[Supplied records]

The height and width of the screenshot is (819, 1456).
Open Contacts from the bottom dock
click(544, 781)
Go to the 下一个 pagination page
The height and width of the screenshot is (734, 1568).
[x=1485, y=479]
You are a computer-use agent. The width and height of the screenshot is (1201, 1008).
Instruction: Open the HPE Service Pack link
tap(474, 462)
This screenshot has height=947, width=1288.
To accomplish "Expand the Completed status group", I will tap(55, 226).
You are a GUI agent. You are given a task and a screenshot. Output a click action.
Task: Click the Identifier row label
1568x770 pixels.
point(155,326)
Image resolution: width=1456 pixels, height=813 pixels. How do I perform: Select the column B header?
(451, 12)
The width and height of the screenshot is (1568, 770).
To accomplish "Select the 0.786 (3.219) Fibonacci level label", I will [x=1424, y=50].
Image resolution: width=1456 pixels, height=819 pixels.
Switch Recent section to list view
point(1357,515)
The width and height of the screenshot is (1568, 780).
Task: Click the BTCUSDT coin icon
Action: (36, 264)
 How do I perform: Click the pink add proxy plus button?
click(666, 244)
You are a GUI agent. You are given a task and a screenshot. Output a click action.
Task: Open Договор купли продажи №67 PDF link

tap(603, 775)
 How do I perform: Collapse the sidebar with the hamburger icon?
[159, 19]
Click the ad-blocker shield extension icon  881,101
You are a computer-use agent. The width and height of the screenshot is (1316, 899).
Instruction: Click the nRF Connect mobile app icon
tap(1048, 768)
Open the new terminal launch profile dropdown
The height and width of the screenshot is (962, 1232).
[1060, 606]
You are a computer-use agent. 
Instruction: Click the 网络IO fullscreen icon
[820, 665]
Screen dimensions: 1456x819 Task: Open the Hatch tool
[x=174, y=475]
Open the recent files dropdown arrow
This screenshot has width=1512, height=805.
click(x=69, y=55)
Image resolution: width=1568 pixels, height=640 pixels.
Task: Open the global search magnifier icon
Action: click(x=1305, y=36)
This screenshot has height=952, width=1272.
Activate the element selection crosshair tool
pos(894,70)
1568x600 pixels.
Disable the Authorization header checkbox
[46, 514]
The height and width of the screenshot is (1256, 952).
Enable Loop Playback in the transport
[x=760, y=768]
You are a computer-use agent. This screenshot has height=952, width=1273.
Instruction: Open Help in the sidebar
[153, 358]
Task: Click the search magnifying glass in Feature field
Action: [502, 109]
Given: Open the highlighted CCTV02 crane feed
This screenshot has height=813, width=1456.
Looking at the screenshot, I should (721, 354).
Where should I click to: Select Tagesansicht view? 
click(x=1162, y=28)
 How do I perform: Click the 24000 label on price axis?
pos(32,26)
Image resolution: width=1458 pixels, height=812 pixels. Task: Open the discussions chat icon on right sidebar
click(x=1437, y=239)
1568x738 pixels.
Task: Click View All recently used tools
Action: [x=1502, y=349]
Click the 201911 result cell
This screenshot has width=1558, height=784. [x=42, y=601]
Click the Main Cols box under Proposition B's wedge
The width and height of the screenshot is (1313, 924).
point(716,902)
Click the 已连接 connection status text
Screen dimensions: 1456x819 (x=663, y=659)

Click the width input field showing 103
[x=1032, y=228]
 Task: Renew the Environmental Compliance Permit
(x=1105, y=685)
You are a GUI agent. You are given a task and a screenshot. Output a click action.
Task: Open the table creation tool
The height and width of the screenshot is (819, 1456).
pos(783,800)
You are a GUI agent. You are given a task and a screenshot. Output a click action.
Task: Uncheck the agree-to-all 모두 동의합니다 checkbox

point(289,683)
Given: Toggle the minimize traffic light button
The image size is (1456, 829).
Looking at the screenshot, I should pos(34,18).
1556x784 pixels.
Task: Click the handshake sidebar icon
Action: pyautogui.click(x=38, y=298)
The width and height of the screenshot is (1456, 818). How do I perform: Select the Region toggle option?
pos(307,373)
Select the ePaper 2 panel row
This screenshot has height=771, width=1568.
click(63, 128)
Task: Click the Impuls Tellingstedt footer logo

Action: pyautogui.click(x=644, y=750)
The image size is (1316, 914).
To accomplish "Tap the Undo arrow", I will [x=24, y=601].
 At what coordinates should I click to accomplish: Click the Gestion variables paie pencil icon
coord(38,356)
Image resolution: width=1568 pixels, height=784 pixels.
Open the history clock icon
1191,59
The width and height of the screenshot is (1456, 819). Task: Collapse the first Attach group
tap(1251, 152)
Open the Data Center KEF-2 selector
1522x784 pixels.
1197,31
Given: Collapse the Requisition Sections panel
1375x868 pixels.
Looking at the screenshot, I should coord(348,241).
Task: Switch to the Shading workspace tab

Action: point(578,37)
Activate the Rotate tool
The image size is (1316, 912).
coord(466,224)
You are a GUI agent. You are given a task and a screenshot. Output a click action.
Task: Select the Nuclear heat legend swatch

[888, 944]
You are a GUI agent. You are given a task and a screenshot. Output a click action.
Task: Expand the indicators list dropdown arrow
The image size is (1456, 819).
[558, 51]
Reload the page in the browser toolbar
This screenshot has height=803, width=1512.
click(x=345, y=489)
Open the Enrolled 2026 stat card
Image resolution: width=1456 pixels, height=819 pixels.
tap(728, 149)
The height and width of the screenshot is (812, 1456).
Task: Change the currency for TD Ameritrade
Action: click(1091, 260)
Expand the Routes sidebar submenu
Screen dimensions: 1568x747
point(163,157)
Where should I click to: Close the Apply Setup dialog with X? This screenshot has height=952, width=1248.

[/Supplied records]

● What to produce: Reproduce the whole listing verbatim, leaving every line as it was.

● Task response:
The height and width of the screenshot is (819, 1456).
Open Contacts from the bottom dock
click(544, 781)
Go to the 下一个 pagination page
The height and width of the screenshot is (734, 1568).
[x=1485, y=479]
You are a computer-use agent. The width and height of the screenshot is (1201, 1008).
Instruction: Open the HPE Service Pack link
tap(474, 462)
This screenshot has height=947, width=1288.
To accomplish "Expand the Completed status group", I will tap(55, 226).
You are a GUI agent. You are given a task and a screenshot. Output a click action.
Task: Click the Identifier row label
1568x770 pixels.
point(155,326)
Image resolution: width=1456 pixels, height=813 pixels. How do I perform: Select the column B header?
(451, 12)
The width and height of the screenshot is (1568, 770).
To accomplish "Select the 0.786 (3.219) Fibonacci level label", I will [x=1424, y=50].
Image resolution: width=1456 pixels, height=819 pixels.
Switch Recent section to list view
point(1357,515)
The width and height of the screenshot is (1568, 780).
Task: Click the BTCUSDT coin icon
Action: (36, 264)
 How do I perform: Click the pink add proxy plus button?
click(666, 244)
You are a GUI agent. You are given a task and a screenshot. Output a click action.
Task: Open Договор купли продажи №67 PDF link

tap(603, 775)
 How do I perform: Collapse the sidebar with the hamburger icon?
[159, 19]
Click the ad-blocker shield extension icon  881,101
You are a computer-use agent. The width and height of the screenshot is (1316, 899).
Instruction: Click the nRF Connect mobile app icon
tap(1048, 768)
Open the new terminal launch profile dropdown
The height and width of the screenshot is (962, 1232).
[1060, 606]
You are a computer-use agent. 
Instruction: Click the 网络IO fullscreen icon
[820, 665]
Screen dimensions: 1456x819 Task: Open the Hatch tool
[x=174, y=475]
Open the recent files dropdown arrow
This screenshot has width=1512, height=805.
click(x=69, y=55)
Image resolution: width=1568 pixels, height=640 pixels.
Task: Open the global search magnifier icon
Action: click(x=1305, y=36)
This screenshot has height=952, width=1272.
Activate the element selection crosshair tool
pos(894,70)
1568x600 pixels.
Disable the Authorization header checkbox
[46, 514]
The height and width of the screenshot is (1256, 952).
Enable Loop Playback in the transport
[x=760, y=768]
You are a computer-use agent. This screenshot has height=952, width=1273.
Instruction: Open Help in the sidebar
[153, 358]
Task: Click the search magnifying glass in Feature field
Action: [502, 109]
Given: Open the highlighted CCTV02 crane feed
This screenshot has height=813, width=1456.
Looking at the screenshot, I should (721, 354).
Where should I click to: Select Tagesansicht view? 
click(x=1162, y=28)
 How do I perform: Click the 24000 label on price axis?
pos(32,26)
Image resolution: width=1458 pixels, height=812 pixels. Task: Open the discussions chat icon on right sidebar
click(x=1437, y=239)
1568x738 pixels.
Task: Click View All recently used tools
Action: [x=1502, y=349]
Click the 201911 result cell
This screenshot has width=1558, height=784. [x=42, y=601]
Click the Main Cols box under Proposition B's wedge
The width and height of the screenshot is (1313, 924).
point(716,902)
Click the 已连接 connection status text
Screen dimensions: 1456x819 (x=663, y=659)

Click the width input field showing 103
[x=1032, y=228]
 Task: Renew the Environmental Compliance Permit
(x=1105, y=685)
You are a GUI agent. You are given a task and a screenshot. Output a click action.
Task: Open the table creation tool
The height and width of the screenshot is (819, 1456).
pos(783,800)
You are a GUI agent. You are given a task and a screenshot. Output a click action.
Task: Uncheck the agree-to-all 모두 동의합니다 checkbox

point(289,683)
Given: Toggle the minimize traffic light button
The image size is (1456, 829).
Looking at the screenshot, I should pos(34,18).
1556x784 pixels.
Task: Click the handshake sidebar icon
Action: pyautogui.click(x=38, y=298)
The width and height of the screenshot is (1456, 818). How do I perform: Select the Region toggle option?
pos(307,373)
Select the ePaper 2 panel row
This screenshot has height=771, width=1568.
click(63, 128)
Task: Click the Impuls Tellingstedt footer logo

Action: pyautogui.click(x=644, y=750)
The image size is (1316, 914).
To accomplish "Tap the Undo arrow", I will [x=24, y=601].
 At what coordinates should I click to accomplish: Click the Gestion variables paie pencil icon
coord(38,356)
Image resolution: width=1568 pixels, height=784 pixels.
Open the history clock icon
1191,59
The width and height of the screenshot is (1456, 819). Task: Collapse the first Attach group
tap(1251, 152)
Open the Data Center KEF-2 selector
1522x784 pixels.
1197,31
Given: Collapse the Requisition Sections panel
1375x868 pixels.
Looking at the screenshot, I should coord(348,241).
Task: Switch to the Shading workspace tab

Action: point(578,37)
Activate the Rotate tool
The image size is (1316, 912).
coord(466,224)
You are a GUI agent. You are given a task and a screenshot. Output a click action.
Task: Select the Nuclear heat legend swatch

[888, 944]
You are a GUI agent. You are given a task and a screenshot. Output a click action.
Task: Expand the indicators list dropdown arrow
The image size is (1456, 819).
[558, 51]
Reload the page in the browser toolbar
This screenshot has height=803, width=1512.
click(x=345, y=489)
Open the Enrolled 2026 stat card
Image resolution: width=1456 pixels, height=819 pixels.
tap(728, 149)
The height and width of the screenshot is (812, 1456).
Task: Change the currency for TD Ameritrade
Action: click(1091, 260)
Expand the Routes sidebar submenu
Screen dimensions: 1568x747
point(163,157)
Where should I click to: Close the Apply Setup dialog with X? This screenshot has height=952, width=1248.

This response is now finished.